§ **Provided records**
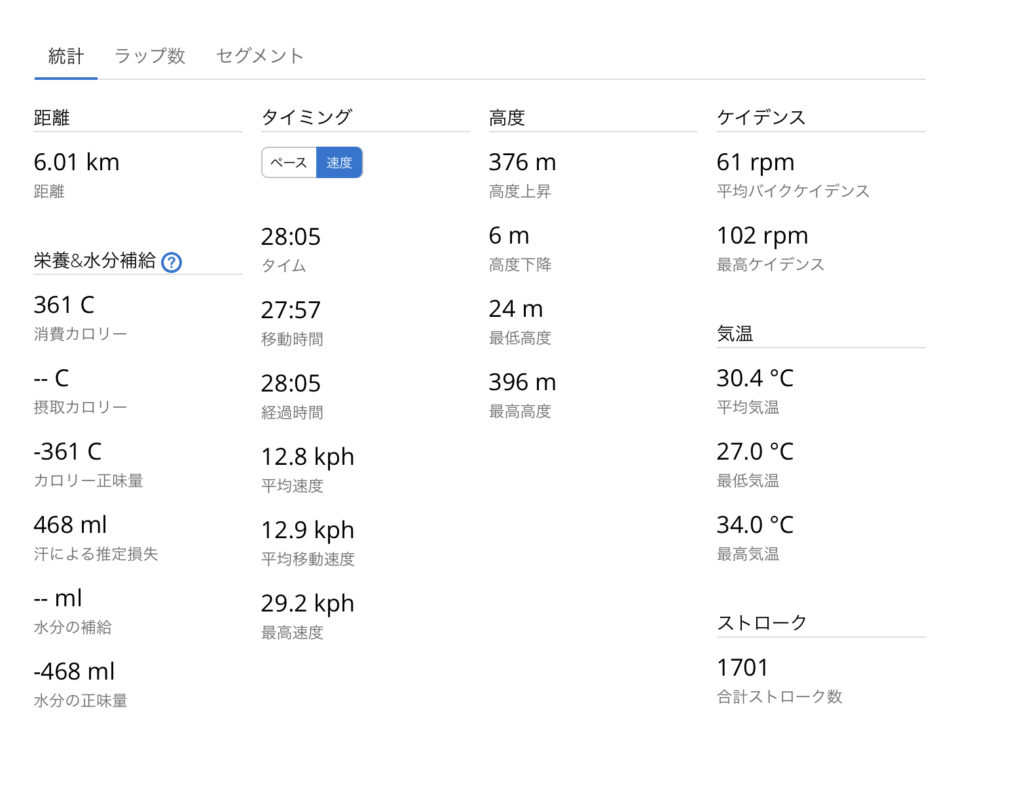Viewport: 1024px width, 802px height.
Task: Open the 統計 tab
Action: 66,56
...
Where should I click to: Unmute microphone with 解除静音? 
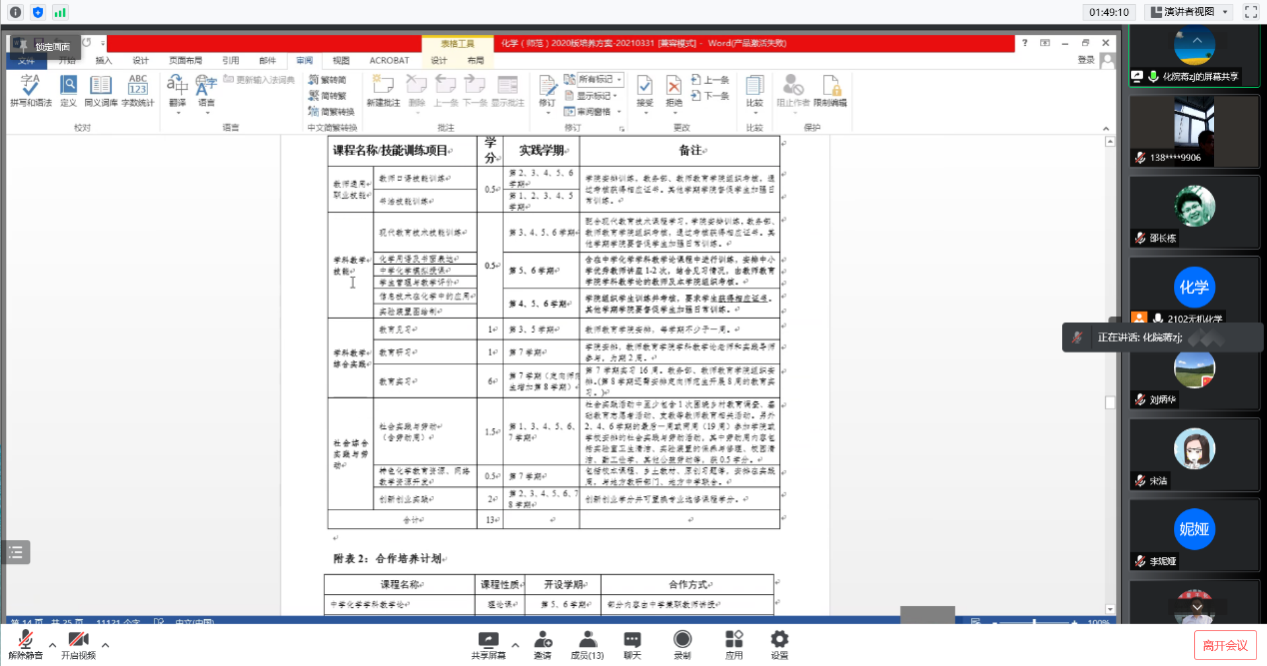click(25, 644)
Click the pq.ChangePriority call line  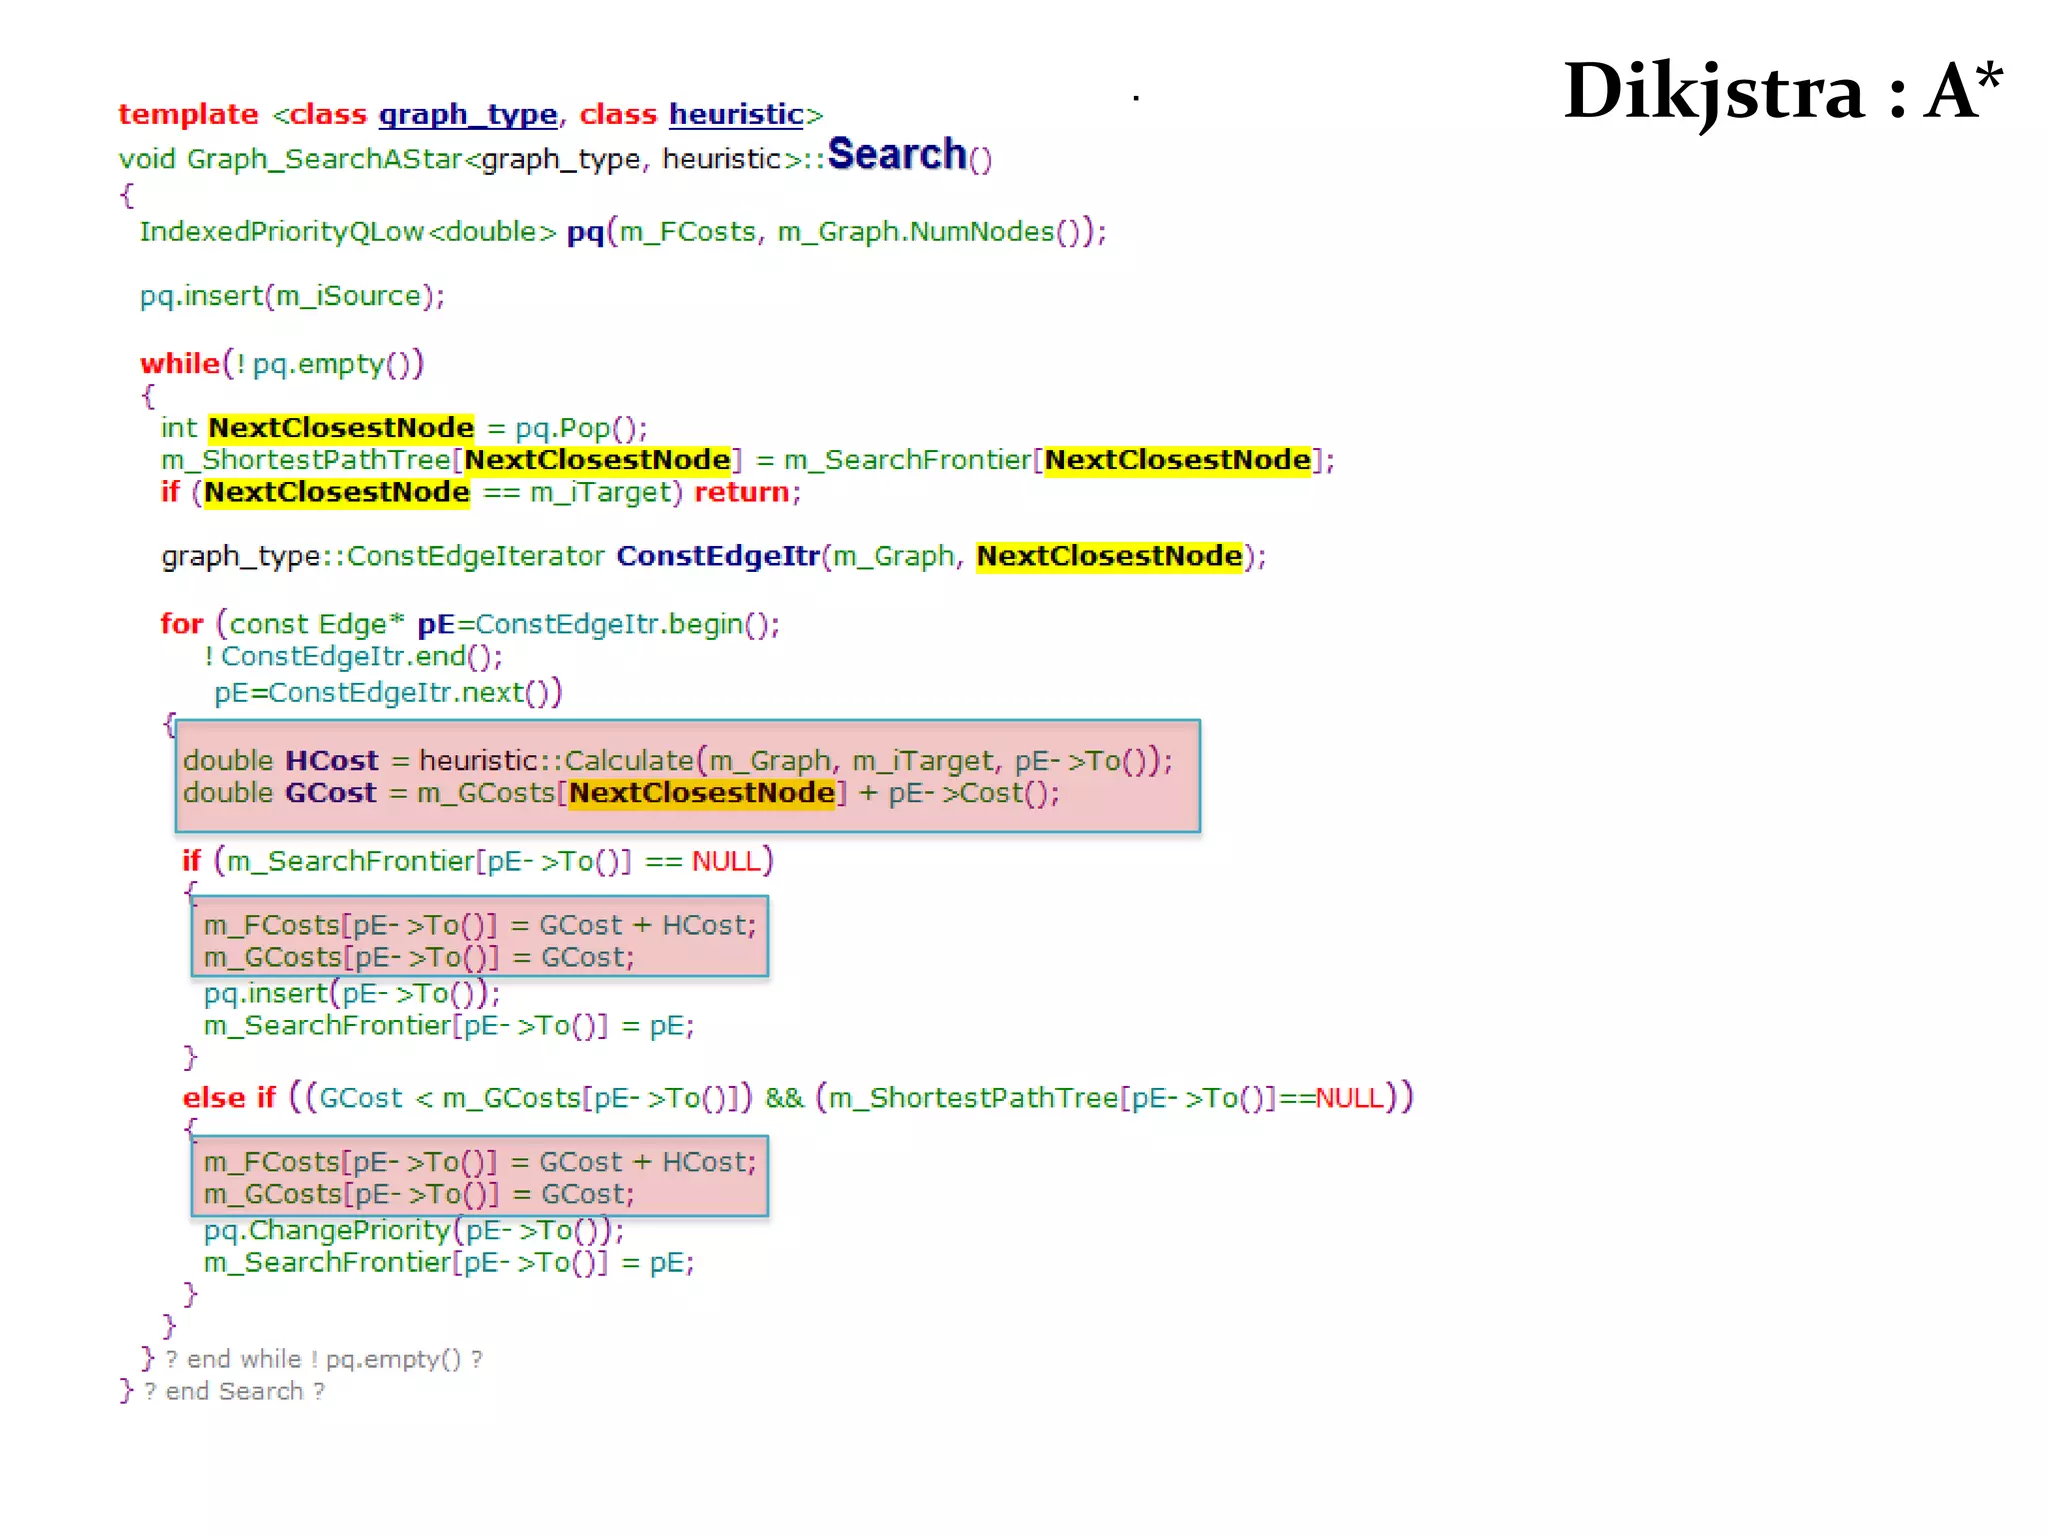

§ **Stated exercise**
Please copy the listing word for word between the lines holding "Where should I" and "Click the pq.ChangePriority call line", inclusive, and omit the pictures.

§ **Answer to the task**
Where should I click to: Unmute microphone with 解除静音? 
click(25, 644)
Click the pq.ChangePriority call line  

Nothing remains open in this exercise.